Plug-and-play methods for auto-regressive generation often introduce overhead at each decoding step. For example, DExperts employs auxiliary language models that work alongside the primary model. In contrast, DGLM incurs a one-time cost for generating the semantic proposal, which is then amortized across subsequent decoding steps. We therefore compute runtimes across a range of generation lengths. We report the relative increase in runtime compared to the original GPT-2 model for each method (baseline data from Liu et al. (2021)) in Table 4. As seen in the table, DGLM incurs a large cost for short sequences but has reduced overhead compared to prior methods with modest generation lengths.

Method	Relative Runtime
GPT-2	1.0x
GeDi	2.9x
DeXperts (large)	3.6x
PPLM	270.1x
DGLM (32 tokens)	7.4x
DGLM (64 tokens)	4.4x
DGLM (128 tokens)	2.6x
DGLM (256 tokens)	1.7x

Table 4: Relative runtime compared to GPT-2.

6 Related Work

Fine-tuning.

Continual pre-training on text from some target domain (domain-adaptive pretraining or DAPT) is an effective technique for controlling attributes in generated text Gururangan et al. (2020). Lu et al. (2022) optimize a reward function by fine-tuning an LM with control tokens for different reward quantiles. Reinforcement Learning with Human Feedback (RLHF) involves training a reward model on human preference data that is then used to fine-tune the LM Wu et al. (2023); Ouyang et al. (2022). Jang et al. (2023) train multiple personalized RLFH models and show that these personalized models can be used alone or in conjunction with one another to produce text with desired attributes.

Guided Generation.

Finetuning LMs is expensive and therefore to reduce cost, Dathathri et al. (2019) proposed Plug and Play Language Model (PPLM), a method that used light-weight classifiers to guide frozen language models during text generation.

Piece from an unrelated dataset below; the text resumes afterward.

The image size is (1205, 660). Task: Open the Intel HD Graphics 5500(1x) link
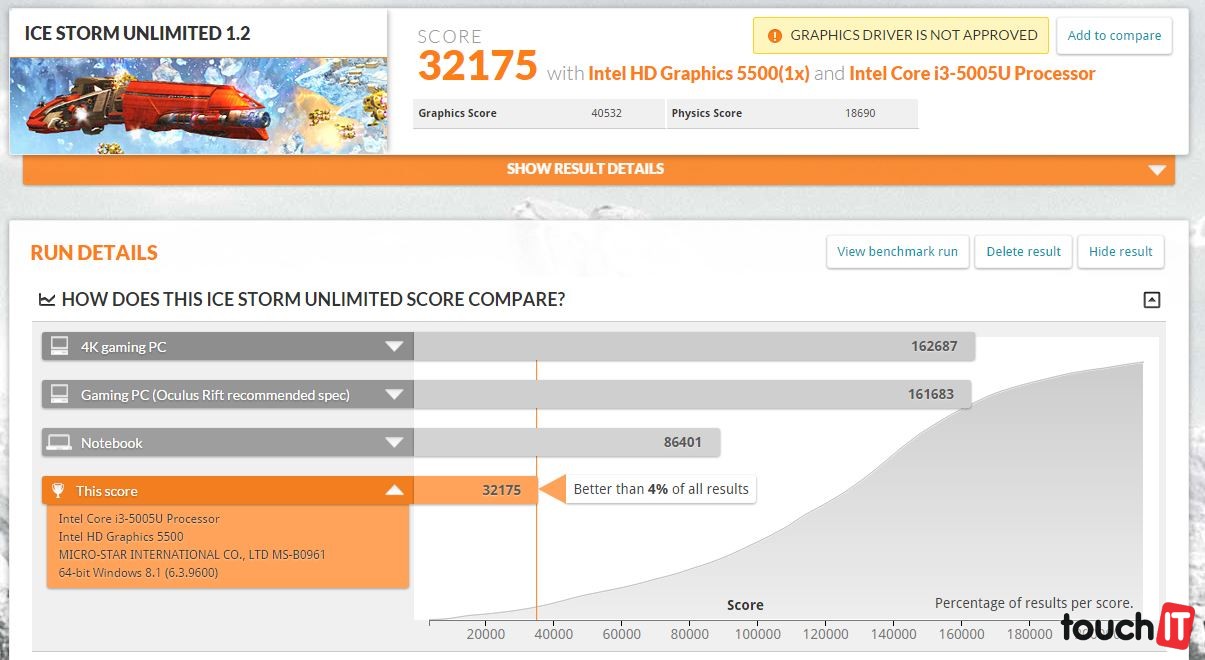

Similarly, FUDGE Yang and Klein (2021) trains classifiers on partial sequences to predict whether a particular attribute is satisfied and updates the output probability distribution accordingly. Instead of using a classifier, GeDi Krause et al. (2021) trains a small class-conditional language model to act as a discriminator and guide the language generation. Similarly, DeXperts Liu et al. (2021) trains experts and anti-experts by fine-tuning small language models, and using these experts to guide generation. Reward-Augmented Decoding (RAD) Deng and Raffel (2023) trains a reward model to score generations and adjust logit probabilities to promote high-reward tokens.

7 Conclusion

We present Diffusion Guided Language Modeling (DGLM), a powerful integration of auto-regression and diffusion that enables versatile attribute-guided text generation with lightweight classifiers. The diffusion model generates controllable semantic proposals that guide the language decoder. Extending DGLM to control an unseen attribute only requires learning a single logistic regression model. Experimental results show that DGLM significantly outperforms prior plug-and-play methods, opening avenues for building highly adaptable LMs with user-controllable behavior.

8 Limitations

While DGLM demonstrates strong capabilities for guided text generation, we acknowledge important limitations. First, like any system that controls text attributes, it risks potential misuse to steer language in harmful directions. Researchers and practitioners should carefully evaluate generation systems to mitigate these risks.

In addition, DGLM currently has slower inference speed than some plug-and-play baselines when generating short texts (<32 tokens). We expect advances in accelerating diffusion models and distilling diffusion steps will help address this limitation in future work.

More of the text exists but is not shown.